The coronavirus has slowed production of the Apple iPhone where it is made in China and will cut into retail sales there because of store closings.
Because of these two factors, the company does not expect to meet its previously published quarterly sales estimates, Apple announced Monday in an investor update.
“Work is starting to resume around the country, but we are experiencing a slower return to normal conditions than we had anticipated. As a result, we do not expect to meet the revenue guidance we provided for the March quarter,” Apple said in an investor guidance.
The Cupertino, California-based company had forecast $63 billion to $67 billion in revenue for the quarter ending in March, ahead of estimates of $62.4 billion.
Apple attributed the anticipated drop in revenues to the coronavirus which has affected both manufacturing and retail sales.

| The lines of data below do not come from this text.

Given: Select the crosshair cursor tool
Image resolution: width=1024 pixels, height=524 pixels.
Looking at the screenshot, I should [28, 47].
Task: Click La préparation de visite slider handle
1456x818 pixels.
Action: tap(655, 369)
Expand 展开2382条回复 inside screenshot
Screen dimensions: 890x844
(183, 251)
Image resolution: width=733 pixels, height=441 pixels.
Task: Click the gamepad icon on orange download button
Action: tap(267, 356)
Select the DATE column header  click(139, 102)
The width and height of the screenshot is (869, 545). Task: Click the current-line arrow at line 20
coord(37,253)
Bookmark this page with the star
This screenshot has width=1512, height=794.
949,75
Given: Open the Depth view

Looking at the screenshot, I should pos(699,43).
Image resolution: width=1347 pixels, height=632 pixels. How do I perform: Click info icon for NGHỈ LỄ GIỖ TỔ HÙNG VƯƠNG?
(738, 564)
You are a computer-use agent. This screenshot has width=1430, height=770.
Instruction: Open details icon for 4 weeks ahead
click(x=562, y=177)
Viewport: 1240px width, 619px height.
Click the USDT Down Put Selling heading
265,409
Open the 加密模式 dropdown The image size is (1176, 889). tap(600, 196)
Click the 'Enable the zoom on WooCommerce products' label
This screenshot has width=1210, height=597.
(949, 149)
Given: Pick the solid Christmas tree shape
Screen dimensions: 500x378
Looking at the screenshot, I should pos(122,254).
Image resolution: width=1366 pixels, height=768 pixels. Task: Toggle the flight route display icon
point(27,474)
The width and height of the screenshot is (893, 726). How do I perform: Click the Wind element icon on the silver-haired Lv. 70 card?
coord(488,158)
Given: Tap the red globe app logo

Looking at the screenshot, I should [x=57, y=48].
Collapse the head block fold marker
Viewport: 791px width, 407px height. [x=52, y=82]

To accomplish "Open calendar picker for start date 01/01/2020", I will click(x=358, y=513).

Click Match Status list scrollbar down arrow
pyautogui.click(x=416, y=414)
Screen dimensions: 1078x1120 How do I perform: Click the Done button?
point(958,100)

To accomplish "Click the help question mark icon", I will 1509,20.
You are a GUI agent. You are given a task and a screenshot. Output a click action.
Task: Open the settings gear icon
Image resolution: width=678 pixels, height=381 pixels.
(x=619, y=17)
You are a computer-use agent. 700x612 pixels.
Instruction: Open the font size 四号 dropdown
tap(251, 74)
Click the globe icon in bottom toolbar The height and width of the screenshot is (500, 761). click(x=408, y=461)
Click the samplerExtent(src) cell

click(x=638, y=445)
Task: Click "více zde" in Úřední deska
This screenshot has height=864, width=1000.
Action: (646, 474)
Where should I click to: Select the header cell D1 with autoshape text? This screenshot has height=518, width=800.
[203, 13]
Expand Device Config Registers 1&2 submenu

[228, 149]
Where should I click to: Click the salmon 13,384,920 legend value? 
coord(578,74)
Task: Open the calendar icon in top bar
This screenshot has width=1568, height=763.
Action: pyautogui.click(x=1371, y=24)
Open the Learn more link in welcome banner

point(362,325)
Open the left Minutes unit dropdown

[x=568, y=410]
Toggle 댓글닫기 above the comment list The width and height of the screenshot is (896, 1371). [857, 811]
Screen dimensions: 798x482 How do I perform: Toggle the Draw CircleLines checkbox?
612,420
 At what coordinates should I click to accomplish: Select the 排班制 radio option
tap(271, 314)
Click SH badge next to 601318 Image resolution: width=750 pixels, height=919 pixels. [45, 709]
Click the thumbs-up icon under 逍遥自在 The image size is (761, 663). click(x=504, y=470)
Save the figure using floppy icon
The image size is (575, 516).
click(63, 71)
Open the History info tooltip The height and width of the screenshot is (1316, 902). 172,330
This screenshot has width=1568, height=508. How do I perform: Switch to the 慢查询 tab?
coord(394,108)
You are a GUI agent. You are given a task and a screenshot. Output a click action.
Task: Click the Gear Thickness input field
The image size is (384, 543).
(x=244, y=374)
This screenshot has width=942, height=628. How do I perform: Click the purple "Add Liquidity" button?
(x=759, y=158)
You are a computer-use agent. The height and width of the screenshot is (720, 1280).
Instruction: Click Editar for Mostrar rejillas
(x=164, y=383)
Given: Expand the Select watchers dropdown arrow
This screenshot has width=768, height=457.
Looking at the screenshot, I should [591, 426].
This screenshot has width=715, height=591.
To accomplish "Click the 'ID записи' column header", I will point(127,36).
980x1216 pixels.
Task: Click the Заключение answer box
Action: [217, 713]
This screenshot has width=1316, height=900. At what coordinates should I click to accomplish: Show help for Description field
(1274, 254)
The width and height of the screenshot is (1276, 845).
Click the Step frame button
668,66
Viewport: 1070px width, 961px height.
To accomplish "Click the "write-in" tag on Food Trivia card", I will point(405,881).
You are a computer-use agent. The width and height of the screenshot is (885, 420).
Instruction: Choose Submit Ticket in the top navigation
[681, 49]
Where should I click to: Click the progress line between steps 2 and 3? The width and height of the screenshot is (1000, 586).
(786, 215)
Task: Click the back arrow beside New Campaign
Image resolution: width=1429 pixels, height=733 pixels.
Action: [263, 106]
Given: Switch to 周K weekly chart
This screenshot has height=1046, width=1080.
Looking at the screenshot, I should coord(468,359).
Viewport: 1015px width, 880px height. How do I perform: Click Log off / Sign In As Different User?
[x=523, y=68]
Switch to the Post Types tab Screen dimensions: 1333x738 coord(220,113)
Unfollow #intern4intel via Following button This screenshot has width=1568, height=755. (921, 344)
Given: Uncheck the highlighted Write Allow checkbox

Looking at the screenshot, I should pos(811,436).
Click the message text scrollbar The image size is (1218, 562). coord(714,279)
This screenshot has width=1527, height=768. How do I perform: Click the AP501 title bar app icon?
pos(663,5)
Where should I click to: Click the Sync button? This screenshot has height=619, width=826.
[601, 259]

“The first is that worldwide iPhone supply will be temporarily constrained. While our iPhone manufacturing partner sites are located outside the Hubei province—and while these facilities have reopened – they are ramping up more slowly than we had anticipated.”
Overall, there have been 70,635 cases of COVID 19 in China and 1,772 deaths, Dr. Ghebreyesus said.
Apple also noted that retail demand for products within China, the world’s largest market for smartphones, has been affected and will affect revenues worldwide.
“All of our stores in China and many of our partner stores have been closed. Additionally, stores that are open have been operating at reduced hours and very low customer traffic. We are gradually opening our retail stores and will continue to do so steadily and safely as we can.”
Photos of Hubei province show deserted streets.